Bots & Analytics, II: From Filtering out Bots to Filtering in Humans

“Hard” & “Soft” Bots, Human Signals — and Vacation in Cleveland

12 min readSep 27, 2021

Recap: Why common Bot combat methods aren’t good enough for Analytics

In part I, we looked at common Bot Detection / Filtering methods. We concluded they are not what we really need for common Web Analytics solutions like Google Analytics or Adobe Analytics, but also for UX tools (e.g. Hotjar), trackers from ad networks (Google Ads/Facebook/etc.), pricing or AB testing tools — in short, basically anything that runs off of Tag Management Systems. The most important reasons why even expensive 3rd-party Bot Detection solutions fail were:

Their detection comes too late => At the moment when they know it is a Bot, the data is already in your Analytics/Google Ads/Facebook Pixel/Floodlight/Hotjar/Adobe Target/Server-Side Tag Management System. That costs you double: you usually pay these tools per Server Call (= for each Hit of data you send to them), and filtering that data out after-the-fact is ginormously tedious to impossible.
They still have too many false positives/negatives, i.e. they miss out on too many Bots or identify humans as Bots too often => Relying on their judgment would lose you too much human traffic and you’d still have too much Bot traffic in your data

The Bot Rush and the Desperation

So when when this client’s Bot traffic increased from 10% to 40–50% of all Visits, I was more and more desperate. So far, the Bot Filtering in Adobe Analytics was mainly done by using Virtual Report Suites (VRS) with a complex filter on top for Bot/Erroneous Traffic (e.g. fraudulent Transactions or data caused by tracking errors). The filter (technically a “segment”) is part domain/browser/geo criteria, part behaviour (e.g. Visits with >n Pageviews, but no Cart Additions or Logins/Orders) and applies retroactively, unlike Google Analytics View Filters (see more in part I, “C: Apply and Maintain Custom Filters / VRS Segments”). This allowed us to stay afloat by occasionally updating the Bot Filters, and we didn’t have to bother users with bs like “you need to put the Bot Filter Segment on top of every report first”.

But now, the Bot traffic increased so heavily and so quickly. That meant this approach was no longer enough:

40% Bots meant 40% more Server Calls => higher license fees for Adobe Analytics, Tealium Event Stream (Server-Side Tag Management), Hotjar, Optimizely, etc.
New Bots (or say, new “disguises”) appeared every day. We would have had to update the VRS filters all the time (e.g. add 100 new ISP domains on Monday and another 100 on Tuesday etc…).
Eventually, the segment behind the Bot Filters would become too complex, slowing down reporting or leading to the “segment too long” error

IT: “These Bots are not our focus”

I felt like Syisphus and did not sleep much. The IT Security team’s pricey “AI-driven” Bot Management system identified only a tiny fraction of these Bots, so having them simply block these Bots from accessing the site (my first idea) was not an option. Updating their solution’s algorithms with the insights from the Adobe data would cost money and take months.

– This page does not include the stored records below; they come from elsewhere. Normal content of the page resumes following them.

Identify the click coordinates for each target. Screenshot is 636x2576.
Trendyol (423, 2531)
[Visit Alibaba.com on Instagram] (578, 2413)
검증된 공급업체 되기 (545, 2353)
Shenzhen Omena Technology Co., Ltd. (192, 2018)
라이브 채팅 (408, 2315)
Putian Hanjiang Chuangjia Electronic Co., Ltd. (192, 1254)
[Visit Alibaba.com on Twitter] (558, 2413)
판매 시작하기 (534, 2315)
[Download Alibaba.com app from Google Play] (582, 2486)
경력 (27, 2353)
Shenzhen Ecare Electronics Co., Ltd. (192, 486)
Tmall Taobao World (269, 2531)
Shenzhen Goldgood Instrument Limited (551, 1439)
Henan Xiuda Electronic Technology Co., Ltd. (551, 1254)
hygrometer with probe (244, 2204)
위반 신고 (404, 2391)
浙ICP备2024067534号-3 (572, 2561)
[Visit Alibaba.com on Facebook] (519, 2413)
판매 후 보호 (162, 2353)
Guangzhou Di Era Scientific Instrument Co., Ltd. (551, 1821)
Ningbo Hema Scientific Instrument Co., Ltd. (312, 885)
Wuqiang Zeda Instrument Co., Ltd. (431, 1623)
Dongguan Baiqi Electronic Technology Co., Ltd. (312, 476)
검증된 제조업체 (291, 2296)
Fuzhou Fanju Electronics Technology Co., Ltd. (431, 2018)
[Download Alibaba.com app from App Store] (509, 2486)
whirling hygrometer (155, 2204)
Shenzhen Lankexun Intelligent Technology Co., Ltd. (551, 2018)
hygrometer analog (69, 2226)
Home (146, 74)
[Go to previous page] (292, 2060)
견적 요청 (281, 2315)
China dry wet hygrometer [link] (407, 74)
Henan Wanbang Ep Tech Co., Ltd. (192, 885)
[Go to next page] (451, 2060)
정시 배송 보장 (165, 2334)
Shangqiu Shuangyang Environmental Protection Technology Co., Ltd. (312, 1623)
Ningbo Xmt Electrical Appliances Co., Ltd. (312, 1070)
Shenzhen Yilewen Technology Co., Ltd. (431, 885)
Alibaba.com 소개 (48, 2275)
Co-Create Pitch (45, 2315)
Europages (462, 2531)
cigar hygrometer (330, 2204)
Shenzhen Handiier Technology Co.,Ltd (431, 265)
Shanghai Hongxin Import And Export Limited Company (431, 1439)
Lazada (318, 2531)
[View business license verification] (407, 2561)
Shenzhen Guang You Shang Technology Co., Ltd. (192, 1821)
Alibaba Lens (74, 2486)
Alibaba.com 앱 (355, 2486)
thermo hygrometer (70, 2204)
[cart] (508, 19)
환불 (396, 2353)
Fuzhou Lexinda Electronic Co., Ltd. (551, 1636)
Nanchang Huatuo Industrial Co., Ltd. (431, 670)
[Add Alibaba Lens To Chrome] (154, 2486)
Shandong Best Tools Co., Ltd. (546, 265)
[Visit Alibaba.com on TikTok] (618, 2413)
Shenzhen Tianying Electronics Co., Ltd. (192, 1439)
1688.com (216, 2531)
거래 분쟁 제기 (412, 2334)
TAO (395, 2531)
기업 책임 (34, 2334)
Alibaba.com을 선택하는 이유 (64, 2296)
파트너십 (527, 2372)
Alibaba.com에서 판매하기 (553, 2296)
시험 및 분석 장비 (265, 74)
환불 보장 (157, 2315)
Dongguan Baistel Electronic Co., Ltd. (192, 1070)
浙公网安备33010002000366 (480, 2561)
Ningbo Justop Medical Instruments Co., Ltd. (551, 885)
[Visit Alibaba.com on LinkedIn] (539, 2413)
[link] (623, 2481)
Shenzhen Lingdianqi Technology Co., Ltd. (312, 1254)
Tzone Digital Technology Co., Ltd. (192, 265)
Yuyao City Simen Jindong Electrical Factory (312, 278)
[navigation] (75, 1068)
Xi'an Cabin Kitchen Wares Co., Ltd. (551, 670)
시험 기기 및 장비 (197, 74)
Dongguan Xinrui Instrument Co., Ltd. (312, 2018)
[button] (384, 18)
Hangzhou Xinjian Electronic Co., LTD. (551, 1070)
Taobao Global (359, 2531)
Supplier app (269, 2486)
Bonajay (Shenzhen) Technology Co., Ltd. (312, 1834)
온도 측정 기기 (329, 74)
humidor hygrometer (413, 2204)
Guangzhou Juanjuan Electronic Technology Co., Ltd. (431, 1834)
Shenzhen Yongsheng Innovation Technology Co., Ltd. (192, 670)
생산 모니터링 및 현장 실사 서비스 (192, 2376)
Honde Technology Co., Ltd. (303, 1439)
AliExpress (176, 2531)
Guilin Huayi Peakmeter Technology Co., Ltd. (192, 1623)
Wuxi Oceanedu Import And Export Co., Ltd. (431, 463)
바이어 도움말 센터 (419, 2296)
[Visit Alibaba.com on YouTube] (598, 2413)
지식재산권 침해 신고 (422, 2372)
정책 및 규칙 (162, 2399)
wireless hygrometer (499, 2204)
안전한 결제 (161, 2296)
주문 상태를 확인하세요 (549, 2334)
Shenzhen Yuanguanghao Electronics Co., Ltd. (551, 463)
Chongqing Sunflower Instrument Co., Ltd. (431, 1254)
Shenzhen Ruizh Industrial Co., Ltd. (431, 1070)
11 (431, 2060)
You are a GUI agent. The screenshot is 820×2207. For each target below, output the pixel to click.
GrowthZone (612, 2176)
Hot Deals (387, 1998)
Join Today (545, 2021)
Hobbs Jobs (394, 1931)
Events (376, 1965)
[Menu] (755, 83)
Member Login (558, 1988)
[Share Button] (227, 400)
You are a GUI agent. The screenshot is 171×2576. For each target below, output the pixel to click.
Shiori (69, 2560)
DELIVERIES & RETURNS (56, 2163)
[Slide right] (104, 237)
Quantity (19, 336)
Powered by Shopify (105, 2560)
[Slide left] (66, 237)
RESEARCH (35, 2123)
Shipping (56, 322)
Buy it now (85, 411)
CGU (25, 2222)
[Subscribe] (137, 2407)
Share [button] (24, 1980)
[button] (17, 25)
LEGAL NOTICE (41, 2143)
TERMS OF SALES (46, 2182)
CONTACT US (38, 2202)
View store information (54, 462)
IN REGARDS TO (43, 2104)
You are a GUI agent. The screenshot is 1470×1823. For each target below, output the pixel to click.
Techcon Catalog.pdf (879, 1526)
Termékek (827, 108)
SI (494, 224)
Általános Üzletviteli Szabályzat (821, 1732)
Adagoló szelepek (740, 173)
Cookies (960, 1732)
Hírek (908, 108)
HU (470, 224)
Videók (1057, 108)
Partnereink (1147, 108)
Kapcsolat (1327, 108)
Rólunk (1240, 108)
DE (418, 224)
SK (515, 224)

Moreover, the Bots that hit the Analytics data were none of the IT team’s concern, as they did not put an excessive load on the servers, and they did not pose a security risk (e.g. they did not attempt fraud purchases). Most of these Bots simply crawled product detail and search results pages in a rather “human” way (e.g. with ever-changing IP addresses and cookies and with a rather normal Single-Page Visit Rate). So I gave up on IT help after some weeks.

But the goal was clear:

We had to prevent as many Bots as possible from getting tracked in the first place. This meant we had to find a way to identify most of the Bots client-side and prevent any tracking even before the first Pageview. The existing filtering logic in Analytics would then be relegated to a second layer.

What we eventually built looks like this (higher resolution image):

The 2 Layers of Human / Bot Filtering: Layer 1 in the Tag Management System, i.e., in the browser, makes sure as much traffic as possible does not get tracked into Analytics & Co. in the first place, with the “Soft Bot” logic being the most important part. Analytics filtering logic (Layer 2) is still needed however to clean up those that slip through Layer 1.

How did we get to this system and what does this all mean? Read on.

Layer 1: Soft Bots, Hard Bots, and Human Signals

The Consent Manager as an inadvertent Bot Prevention System

I was still desperate because I didn’t see a way to ever efficiently combat these Bots. Then, one of these random things happened. I did a completely unrelated analysis of the impact of an opt-in Consent Manager for another client. This Consent Manager required users to click “I accept cookies” in an overlay when visiting their site for the first time. No acceptance, no tracking.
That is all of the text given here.